Nel frattempo, con l'aumento costante della popolazione, si assistette
ad un ampliamento urbano che interessò anche la zona di
San Salvario. Le Suore, nel prestare
la loro opera di assistenza dei malati nelle loro case, si accorsero
presto che nel nuovo borgo vi erano infermi non abbastanza poveri
da potere disporre gratuitamente delle cure necessarie presso
gli ospedali cittadini, ma non abbastanza ricchi da potersi curare
in modo autonomo, con gravi sofferenze per loro e per le loro
famiglie. Per questo motivo, le Figlie della Carità decisero,
nel 1839, di aprire a loro spese un ospedale, che fu attrezzato
nell'ala nord del convento.
Re Carlo Alberto aveva l'abitudine di visitare periodicamente
l'ospedale, ed era talmente soddisfatto della sua conduzione che
vi inviava gli addetti alla Real Casa bisognosi di cure, o invecchiati,
o cronici, e che non potevano ricevere la necessaria assistenza
nella propria famiglia.
Infine egli decise di stabilire alcune pensioni da pagarsi all'ospedale
per l'accoglienza degli addetti della Real Casa.
Sempre nel 1839, la comunità delle Figlie
della Carità accolse a San Salvario gli infermi dell'ospedalino
delle Dame della Carità di San Francesco da Paola e Sant'Eusebio;
inoltre, alcune Suore furono destinate
all'Istituto della Maternità di Torino, che accoglieva
i bambini abbandonati in fasce dalle madri.
Dopo qualche tempo confluì
a San Salvario anche l'Opera dei Convalescenti della Veneranda
Confraternita della Santissima Trinità, istituita nel 1548
da San Filippo Neri con il compito di accogliere i poveri che,
guariti dalla malattia, avevano bisogno di ristabilirsi. L'ospizio
restò a San Salvario per circa 25 anni prima di trasferirsi
nell'ospedale di San Giovanni e poi, in un secondo momento, alla
Crocetta.
Parrocchia della Crocetta


Ospedale San Giovanni (oggi detto "Vecchio") |
Il costante aumento della popolazione del borgo
poneva però anche un altro problema, tutto di ordine spirituale.

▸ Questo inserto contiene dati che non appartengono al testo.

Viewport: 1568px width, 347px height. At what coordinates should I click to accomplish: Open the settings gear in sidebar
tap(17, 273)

La chiesa parrocchiale era formalmente quella della Crocetta,
ma dato il grande numero di parrocchiani, era impossibile prestare
la dovuta assistenza spirituale a tutti. La chiesa di San Salvario
divenne così una succursale di fatto della Crocetta, grazie
all'ufficiatura assicurata dal cappellano delle Suore,
le quali sentivano però il bisogno di avere un
luogo appartato in cui ritirarsi in preghiera, e quindi fu convertito
in cappella un locale sovrastante il presbiterio della chiesa.

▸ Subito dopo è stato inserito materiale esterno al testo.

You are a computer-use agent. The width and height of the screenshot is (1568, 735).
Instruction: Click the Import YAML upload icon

Nel 1842 la Provincia era formata
da 260 Suore e 30 Seminariste, in 20 case.
Nel 1844 avvenne la prima visita del Padre
Etienne, Superiore Generale,
alla Casa Centrale di Torino. In seguito, scrivendo alle Suore,
dichiarava: "Ho creduto di trovarmi alla Casa Madre tanto la copia
era conforme all'originale".
Nel 1846 fu ampliato il giardino verso sud, con
l'acquisto di terreni di proprietà del conte Rignon. Il
25 luglio 1849, il re Carlo Alberto, grande benefattore della
Comunità, morì in esilio, a Oporto,
in Portogallo. Vi era giunto pochi mesi prima, dopo l'abdicazione
avvenuta il 23 marzo dello stesso anno. La Provvidenza dispose
che la salma, prima di essere accompagnata da tutto il popolo
in Duomo per le esequie, e tumulata a Superga, venne deposta per
una breve sosta davanti a San Salvario, come per un ultimo tacito
saluto del Re alle Suore,
attraverso le quali aveva soccorso così largamente
i Poveri.
Nel 1850, la costruzione della linea ferroviaria
Torino-Genova rese necessaria l'espropriazione del giardino; se
da una parte creò un po' di disagio anche lo sferragliamento
diurno e notturno, dall'altra parte venne percepita dalla Provincia
come l'invito profetico a farsi prossimo - con urgenza - non solo
dei Poveri di Torino e del Piemonte, ma di quelli dell'Italia
intera che passava ormai sotto le sue finestre.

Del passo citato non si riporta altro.